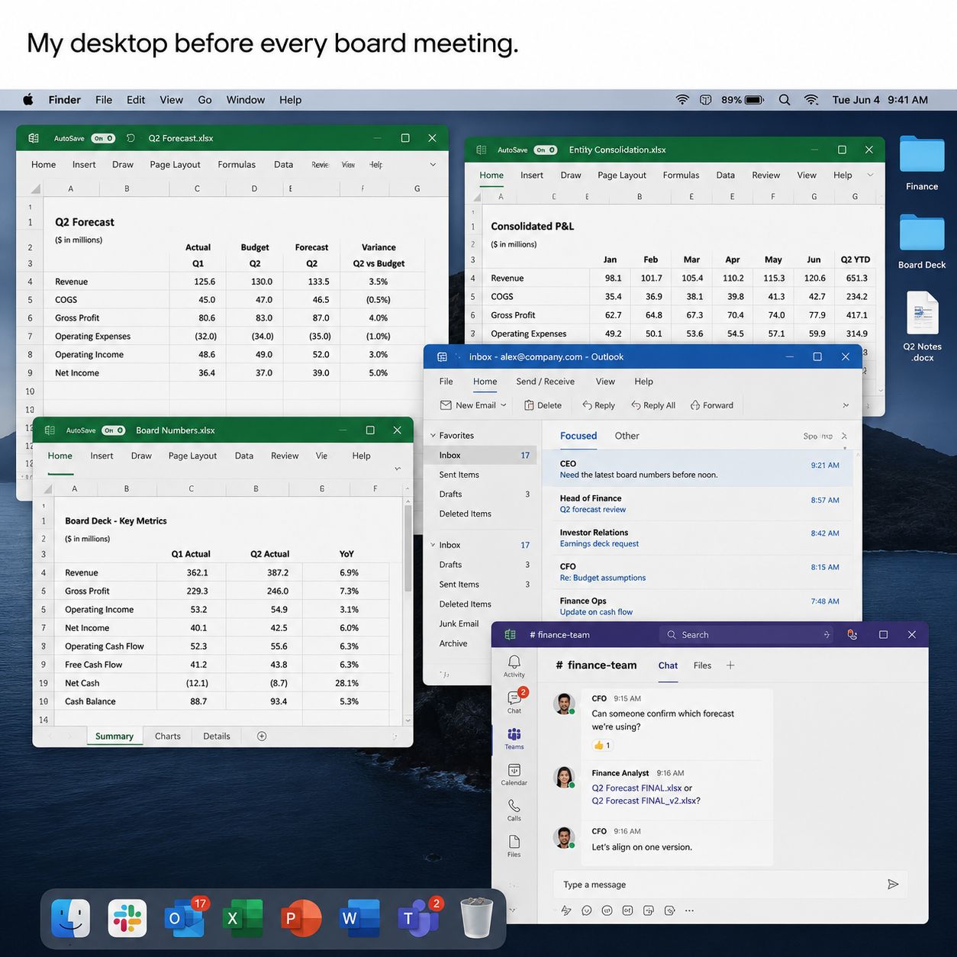
Task: Click the send message arrow in Teams
Action: pyautogui.click(x=893, y=885)
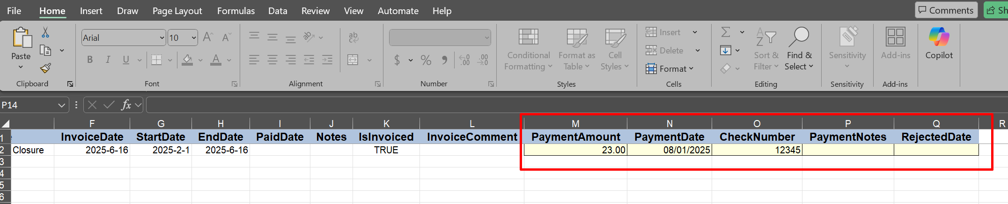
Task: Click the Cut scissors icon
Action: (x=45, y=32)
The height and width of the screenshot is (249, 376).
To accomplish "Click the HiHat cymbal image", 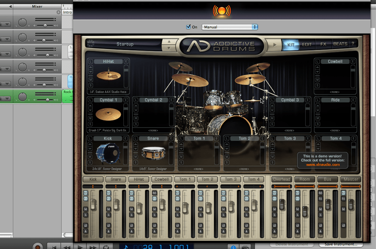I will coord(108,76).
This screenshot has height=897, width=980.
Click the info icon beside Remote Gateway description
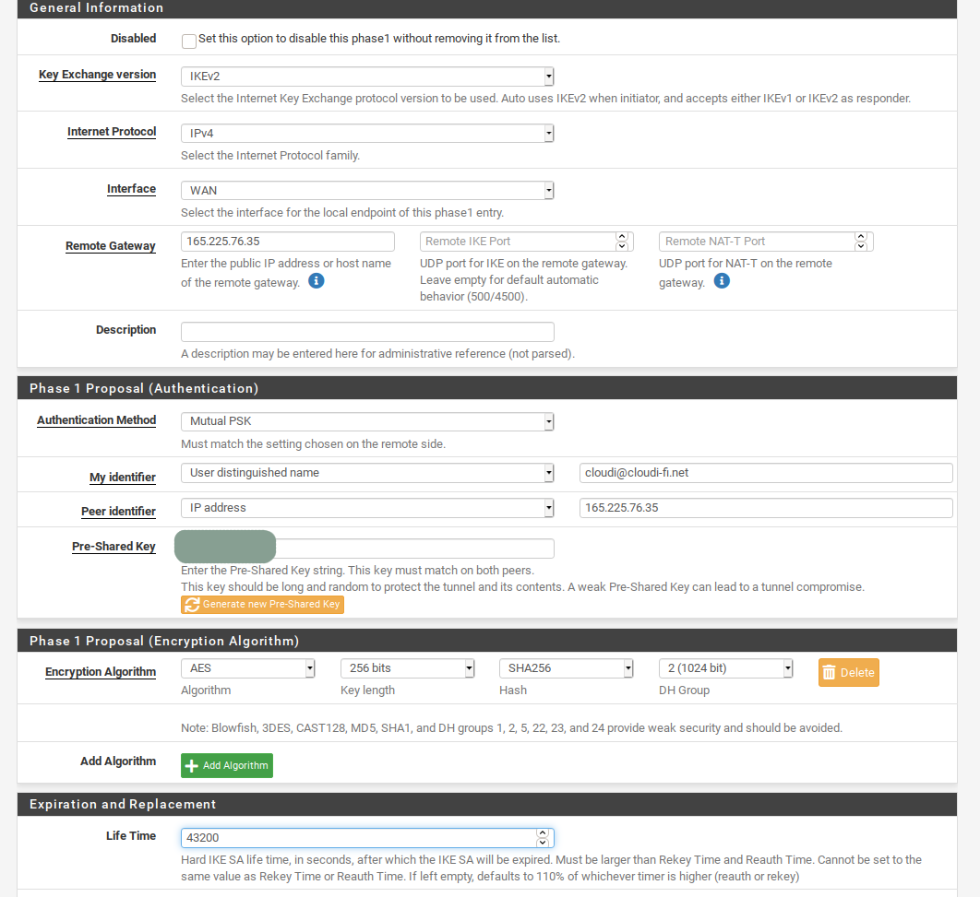click(x=317, y=280)
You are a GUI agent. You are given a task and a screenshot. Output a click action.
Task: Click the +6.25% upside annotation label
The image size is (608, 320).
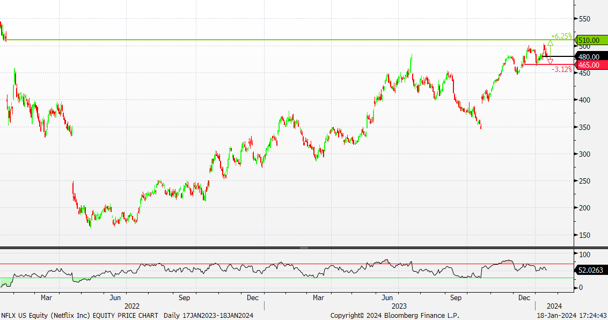click(x=561, y=36)
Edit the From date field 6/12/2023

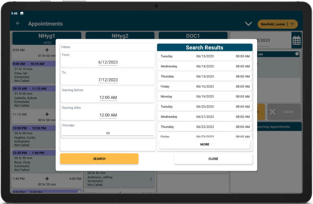pyautogui.click(x=108, y=63)
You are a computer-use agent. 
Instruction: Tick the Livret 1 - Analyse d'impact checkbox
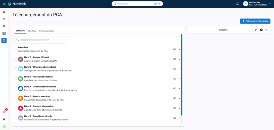[x=16, y=59]
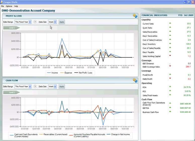Open Cash Flow panel settings gear icon
Screen dimensions: 195x141
[135, 80]
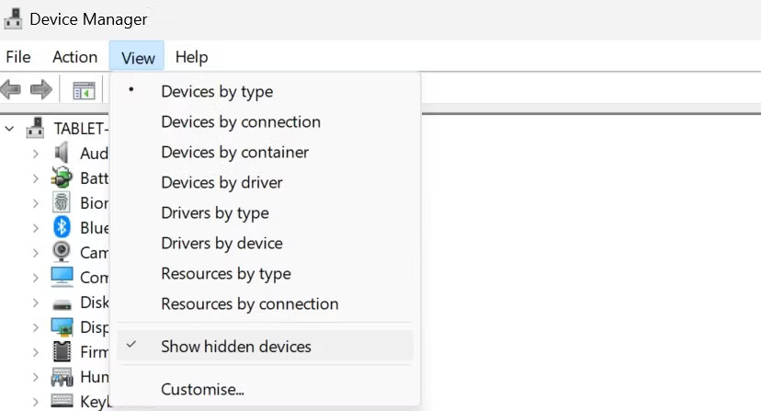
Task: Open the Help menu
Action: click(x=191, y=57)
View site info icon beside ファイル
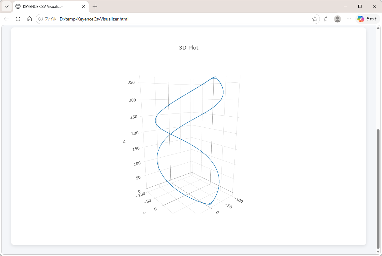Viewport: 382px width, 256px height. click(x=41, y=19)
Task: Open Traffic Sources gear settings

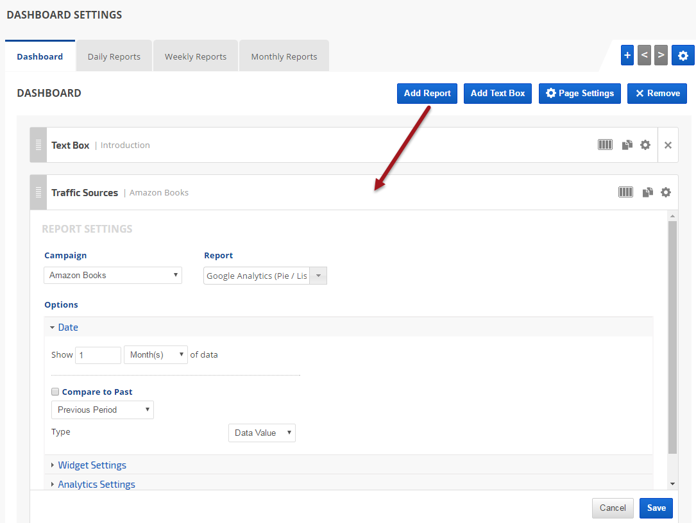Action: (x=666, y=192)
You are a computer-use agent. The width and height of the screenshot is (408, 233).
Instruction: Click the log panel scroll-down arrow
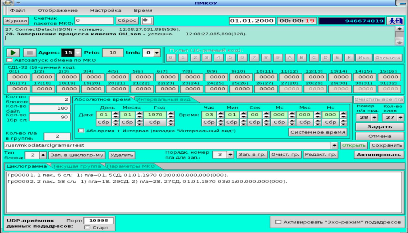click(399, 43)
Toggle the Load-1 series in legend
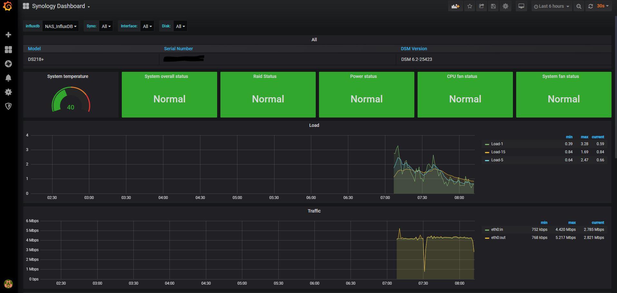This screenshot has height=293, width=617. 497,144
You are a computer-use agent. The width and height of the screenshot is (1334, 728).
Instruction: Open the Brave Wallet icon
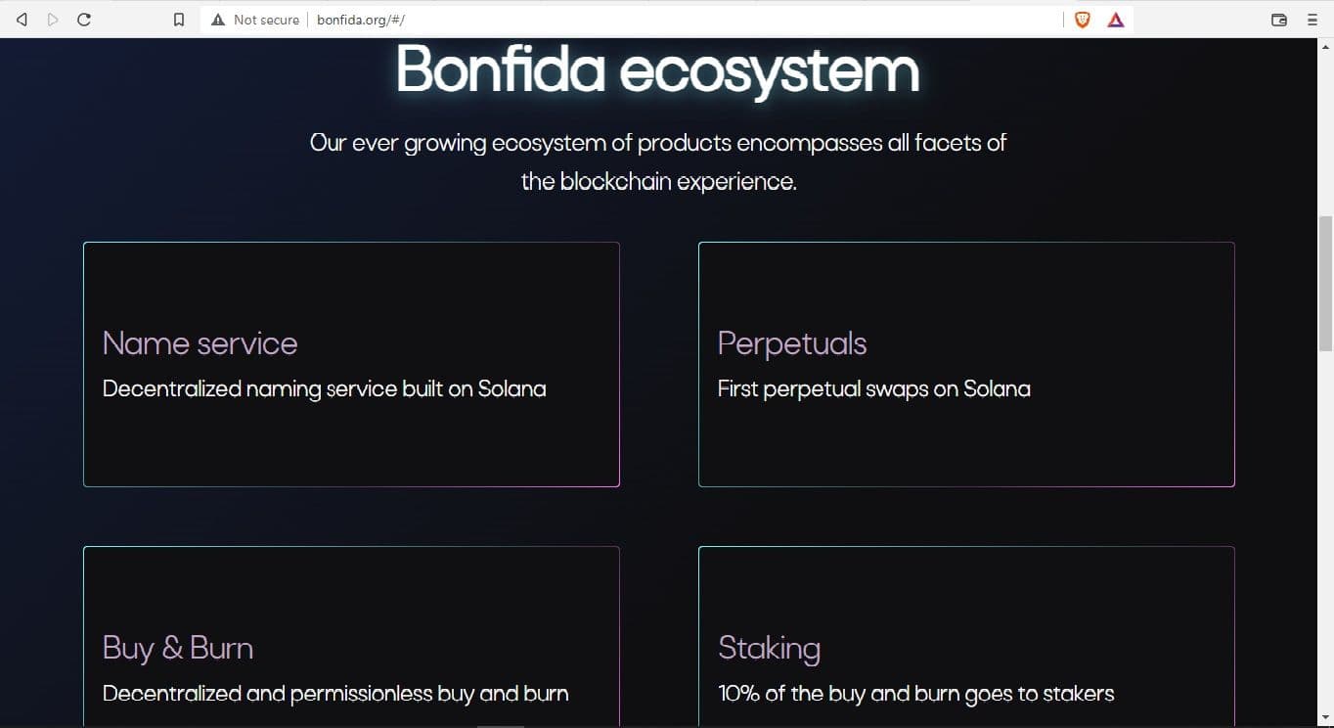(1278, 20)
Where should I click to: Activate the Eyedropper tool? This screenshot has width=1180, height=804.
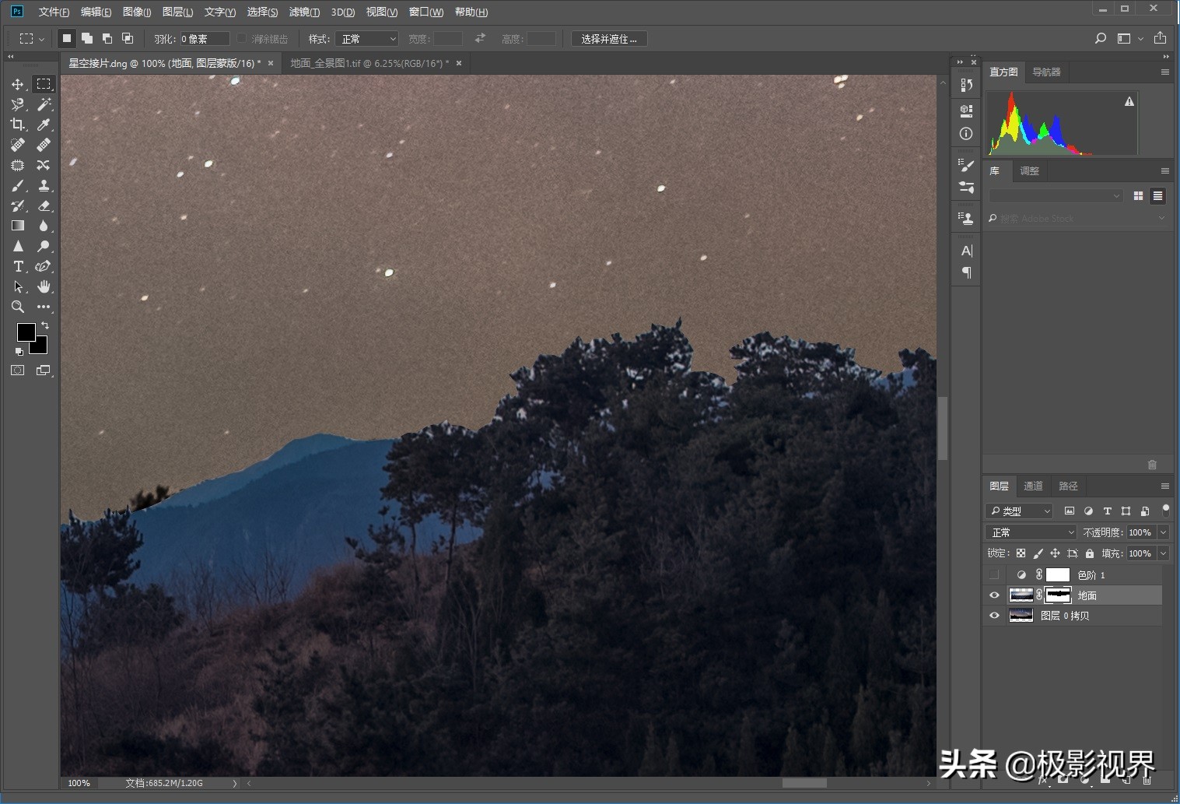(x=44, y=125)
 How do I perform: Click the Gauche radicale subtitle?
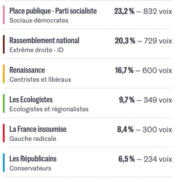[x=33, y=139]
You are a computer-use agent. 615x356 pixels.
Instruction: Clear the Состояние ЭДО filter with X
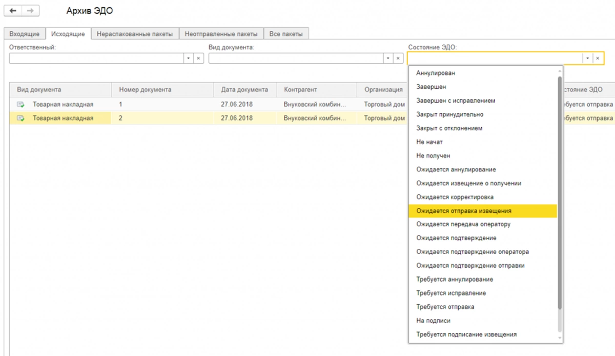[x=598, y=58]
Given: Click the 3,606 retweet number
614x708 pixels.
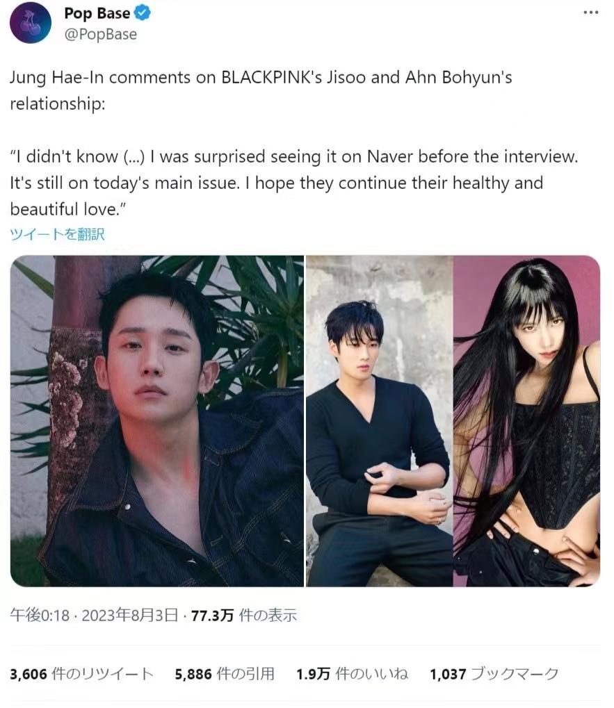Looking at the screenshot, I should point(29,675).
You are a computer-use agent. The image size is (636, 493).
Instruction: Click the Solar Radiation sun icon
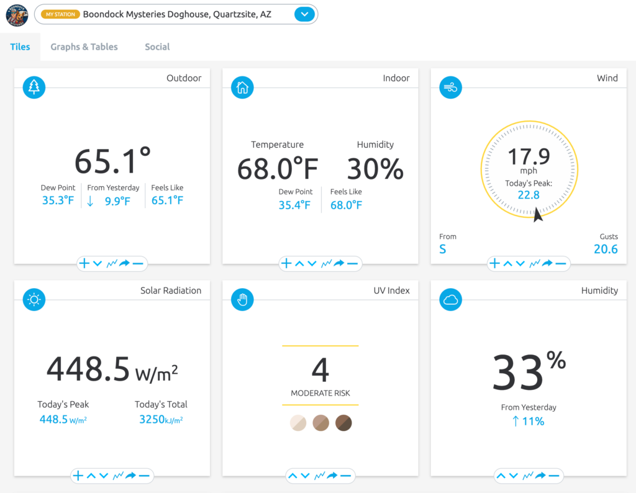[x=34, y=300]

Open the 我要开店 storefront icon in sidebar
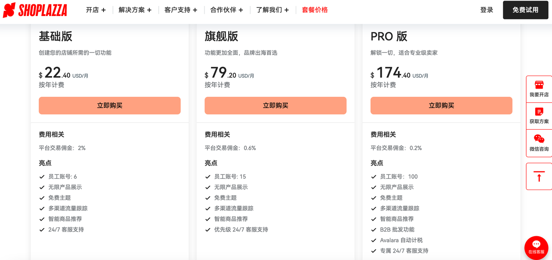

^^^^

Please report how many lines in the listing above contain the word "agent", and give nothing but the number.

6